Show all lines of the listing that hold the word "will".

•••••

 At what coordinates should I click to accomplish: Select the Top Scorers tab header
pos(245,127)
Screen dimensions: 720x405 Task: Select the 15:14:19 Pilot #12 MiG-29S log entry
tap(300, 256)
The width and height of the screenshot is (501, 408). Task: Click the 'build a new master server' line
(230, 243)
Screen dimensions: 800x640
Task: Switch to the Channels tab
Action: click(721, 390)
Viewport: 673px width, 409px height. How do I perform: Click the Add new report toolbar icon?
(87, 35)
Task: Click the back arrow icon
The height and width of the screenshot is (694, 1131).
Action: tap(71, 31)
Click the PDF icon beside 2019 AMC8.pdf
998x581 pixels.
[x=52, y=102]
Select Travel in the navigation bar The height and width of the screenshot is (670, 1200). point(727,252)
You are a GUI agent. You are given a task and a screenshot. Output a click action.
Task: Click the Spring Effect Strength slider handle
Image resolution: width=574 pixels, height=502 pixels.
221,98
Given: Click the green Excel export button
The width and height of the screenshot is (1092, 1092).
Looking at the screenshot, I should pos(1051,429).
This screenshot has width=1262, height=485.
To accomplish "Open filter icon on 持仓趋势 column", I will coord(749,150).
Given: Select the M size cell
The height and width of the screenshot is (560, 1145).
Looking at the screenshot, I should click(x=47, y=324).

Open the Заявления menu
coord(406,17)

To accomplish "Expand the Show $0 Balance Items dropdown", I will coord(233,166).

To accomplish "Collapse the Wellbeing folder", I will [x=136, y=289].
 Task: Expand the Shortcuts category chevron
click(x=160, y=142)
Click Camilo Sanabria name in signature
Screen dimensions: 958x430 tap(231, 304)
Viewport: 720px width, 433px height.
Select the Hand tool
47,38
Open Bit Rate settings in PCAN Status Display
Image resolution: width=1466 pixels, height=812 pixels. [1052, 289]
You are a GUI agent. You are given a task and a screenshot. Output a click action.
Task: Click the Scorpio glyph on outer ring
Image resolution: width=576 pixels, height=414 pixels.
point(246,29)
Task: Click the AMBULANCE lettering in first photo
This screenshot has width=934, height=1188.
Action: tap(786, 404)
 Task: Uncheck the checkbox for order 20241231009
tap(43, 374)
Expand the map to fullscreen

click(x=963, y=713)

•••••

- **Output**:
To accomplish "Open filter icon on 持仓趋势 column", I will coord(749,150).
To accomplish "Expand the Show $0 Balance Items dropdown", I will coord(233,166).
To accomplish "Collapse the Wellbeing folder", I will [x=136, y=289].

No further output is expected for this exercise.